If this appeals then the ES300h might be the car for you.
To be honest, the ES is not a car for many: Lexus has only sold five ES models so far this year, three of them the petrol-electric 300h featured here. Which means the ES has been outsold two-to-one by what many would say is its closest competitor, the Hyundai Genesis.
You could argue that the ES suffers from a bit of an identity crisis. It’s always been a ‘nearly’ kind of luxury car.
To many, not quite the real thing. It’s famously based on a front-drive Toyota platform: formerly Camry, but now the USmarket Avalon.
So it’s a large, soft, front-drive sedan from a brand that specialises in sporty rear-drive models and SUVs.
But the ES is also the secondlongest-running Lexus model (after the LS) and has always unashamedly put comfort first. Maybe its time is passing, but there’s no identity crisis here.
This generation more so than any previous ES, because while it retains feather-light steering and squishy suspension, it now has interior design and quality that’s the equal of any other Lexus model.

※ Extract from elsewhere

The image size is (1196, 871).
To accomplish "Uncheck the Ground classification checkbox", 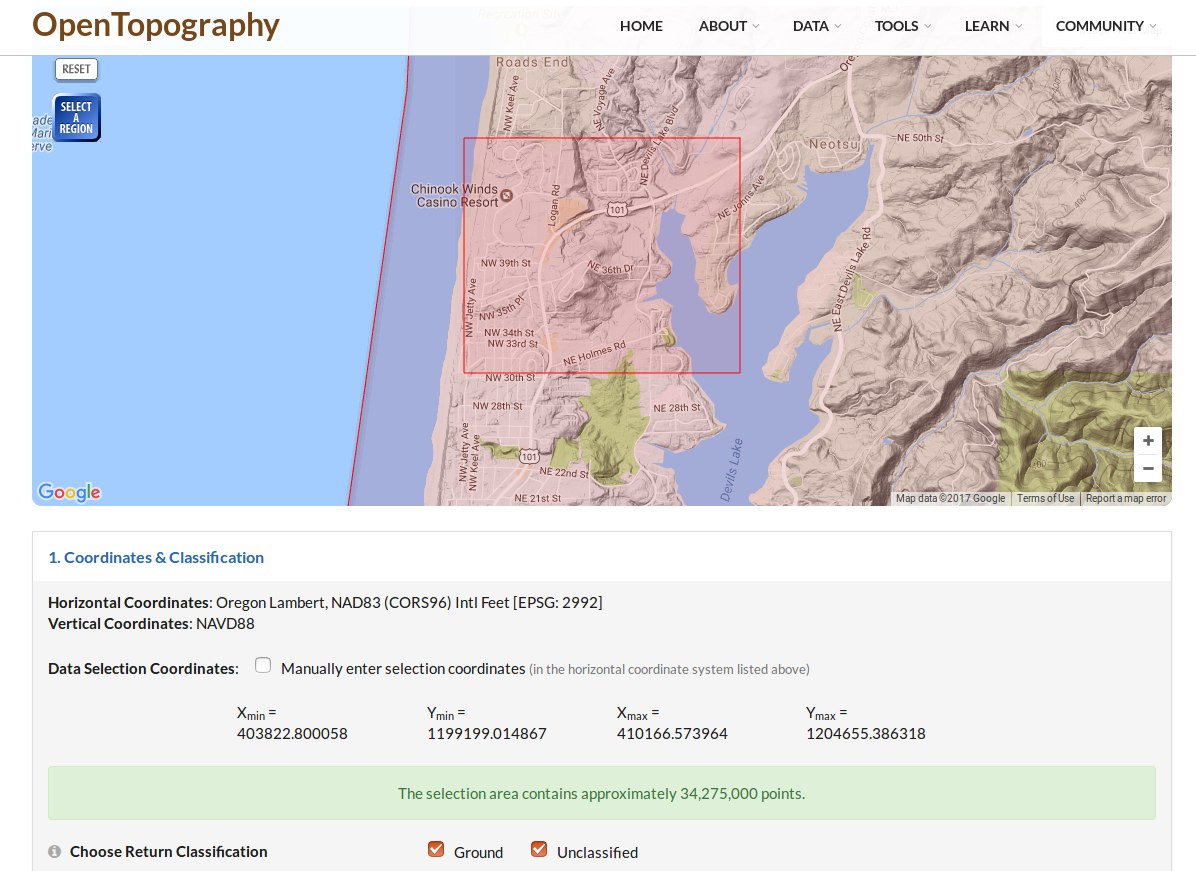I will [436, 850].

This is a car for buyers who like hush and aren’t in a hurry, which is why the 300h hybrid (the other version is a petrol-V6 called ES350) is the logical choice.
This luxury car’s petrol-electric powertrain is far from radical. In fact, it works in exactly the same way as the very familiar Toyota Prius - but it does give you the ability to glide along in nearsilence at low speed and provides excellent waftability (technical term) for motorway cruising.
The revised ES was the first model to carry the Lexus Safety System Plus (LSS+) package, which unites four key technologies under one banner: Pre-Crash, lane departure warning with lane-keep assist, automatic high-beam for the headlights and radar cruise control. But it’s also full of touchy feely textures and beautiful attention to detail.
The price is high, but the ES is still a value proposition next to bespoke Lexus models.
It’s a five-figure model in a sixfigure segment - at least if you’re comparing it with the similar-size, but very different rear-drive GS range (there’s a 300h in that lineup too, for $114,900).
With its exquisite interior and extreme on-road refinement, the ES300h is one of those models that you know you’re not supposed to like as a car enthusiast, but will have you purring contentedly all the same.
It’s a small window into how the other half live.